▶ _Selected extract_
--------------------
LeetCode - Search for a Range

Search for a Range

2014.2.13 20:27

Given a sorted array of integers, find the starting and ending position of a given target value.

Your algorithm's runtime complexity must be in the order of O(log n).

If the target is not found in the array, return [-1, -1].

For example,
Given [5, 7, 7, 8, 8, 10] and target value 8,
return [3, 4].

Solution1:

　　Apparently this problem is a test for binary search. You could either use the function upper_bound() and lower_bound() provided by STL <algorithm>, or write one for yourself.

　　Total time complexity is O(log(n)). Space complexity is O(1).

Accepted code:

// 1AC, the code can be shorter, but..1AC is just fine.
class Solution {
public:
    vector<int> searchRange(int A[], int n, int target) {
        vector<int> res;
        int ll, rr, mm;
        int i1, i2;
        
        if (A == nullptr || n <= 0) {
            res.push_back(-1);
            res.push_back(-1);
            return res;
        }
        
        if (n == 1) {
            if (A[0] == target) {
                res.push_back(0);
                res.push_back(0);
            } else {
                res.push_back(-1);
                res.push_back(-1);
            }
            return res;
        }
        
        if (target < A[0] || target > A[n - 1]) {
            res.push_back(-1);
            res.push_back(-1);
            return res;
        }
        
        if (target == A[0]) {
            i1 = 0;
        } else {
            ll = 0;
            rr = n - 1;
            while (rr - ll > 1) {
                mm = (ll + rr) / 2;
                if (A[mm] < target) {
                    ll = mm;
                } else {
                    rr = mm;
                }
            }
            if (A[rr] != target) {
                res.push_back(-1);
                res.push_back(-1);
                return res;
            } else {
                i1 = rr;
            }
        }
        
        if (target == A[n - 1]) {
            i2 = n - 1;
        } else {
            ll = 0;
            rr = n - 1;
            while (rr - ll > 1) {
                mm = (ll + rr) / 2;
                if (A[mm] > target) {
                    rr = mm;
                } else {
                    ll = mm;
                }
            }
            if (A[ll] != target) {
                res.push_back(-1);
                res.push_back(-1);
                return res;
            } else {
                i2 = ll;
            }
        }
        res.push_back(i1);
        res.push_back(i2);
        return res;
    }
};

Solution2:

　　The STL version.
--------------------
▶ _Information supplied_
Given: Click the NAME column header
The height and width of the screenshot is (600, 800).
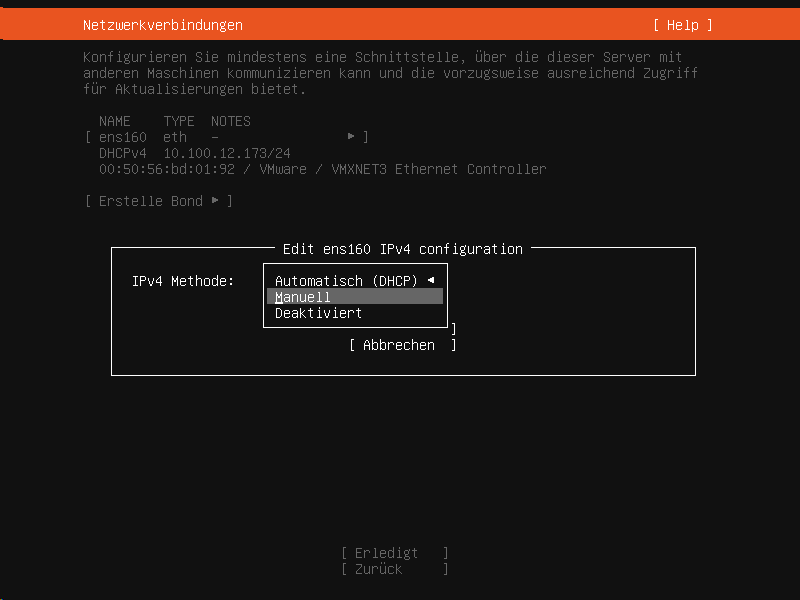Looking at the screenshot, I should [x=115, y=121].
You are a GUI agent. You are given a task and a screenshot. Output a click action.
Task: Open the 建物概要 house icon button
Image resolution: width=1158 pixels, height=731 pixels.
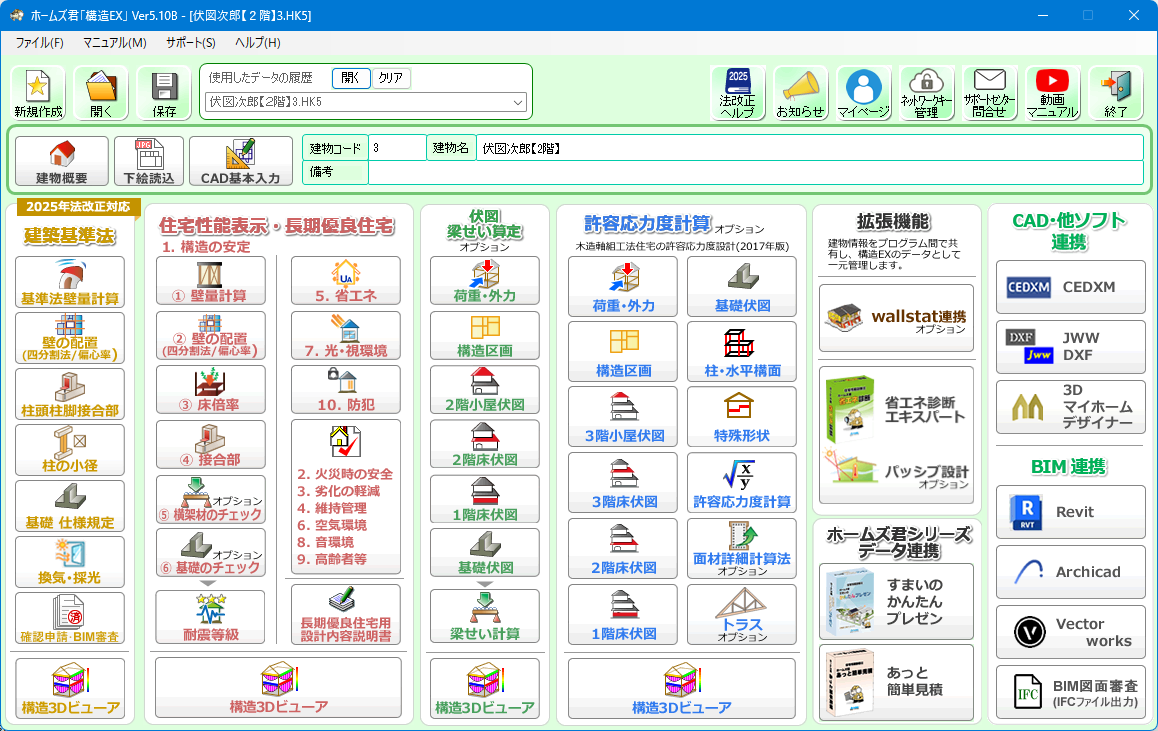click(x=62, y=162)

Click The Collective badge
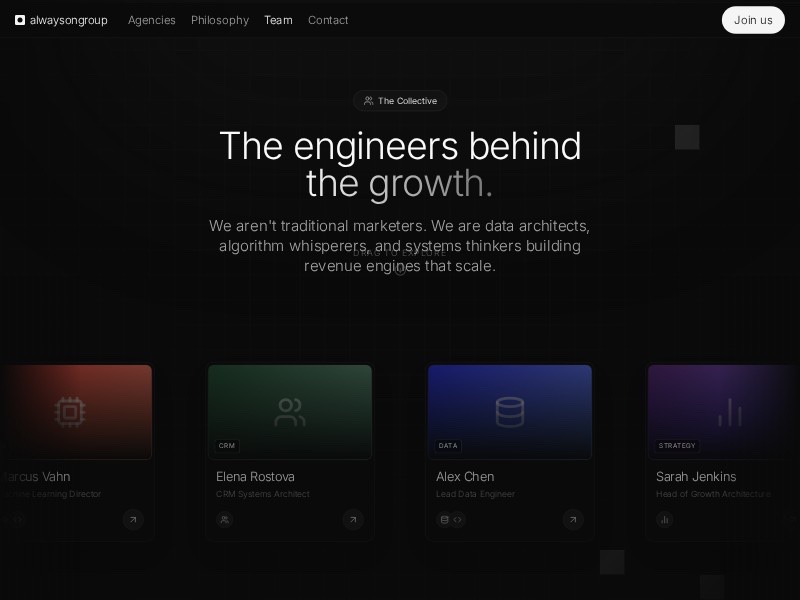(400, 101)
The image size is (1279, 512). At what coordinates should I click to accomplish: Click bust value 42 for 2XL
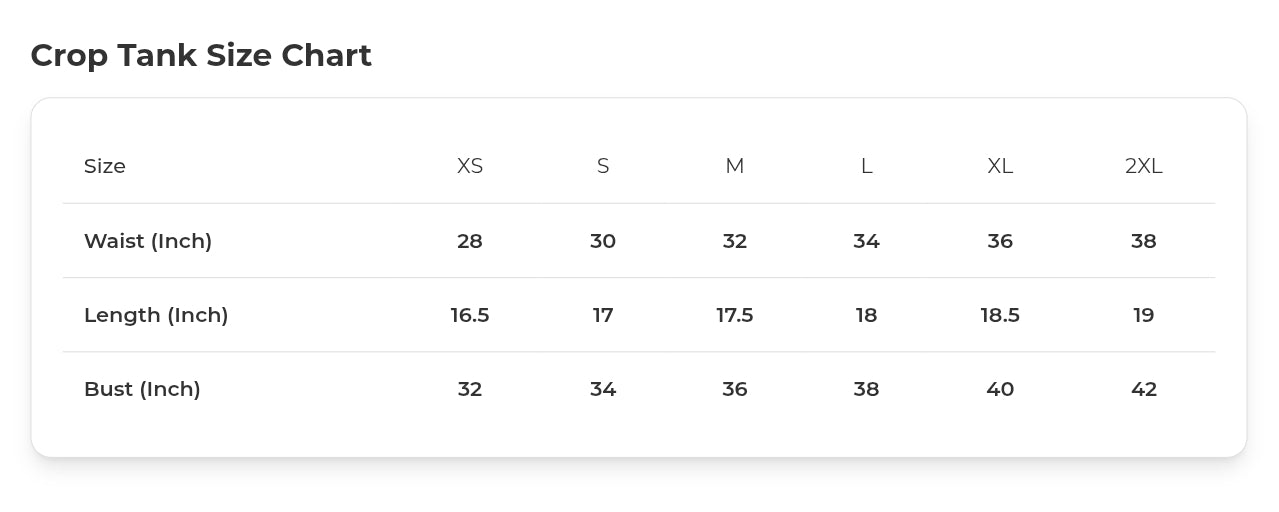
--------------------
▶ _Goals_
1) From the Search for a Range page, extract everything from "Your algorithm's runtime" down to "one for yourself.".
2) On the Search for a Range page, what should be returned when the target is not found in the array?

▶ _Answers in order_
1)
Your algorithm's runtime complexity must be in the order of O(log n).

If the target is not found in the array, return [-1, -1].

For example,
Given [5, 7, 7, 8, 8, 10] and target value 8,
return [3, 4].

Solution1:

　　Apparently this problem is a test for binary search. You could either use the function upper_bound() and lower_bound() provided by STL <algorithm>, or write one for yourself.

2) [-1, -1]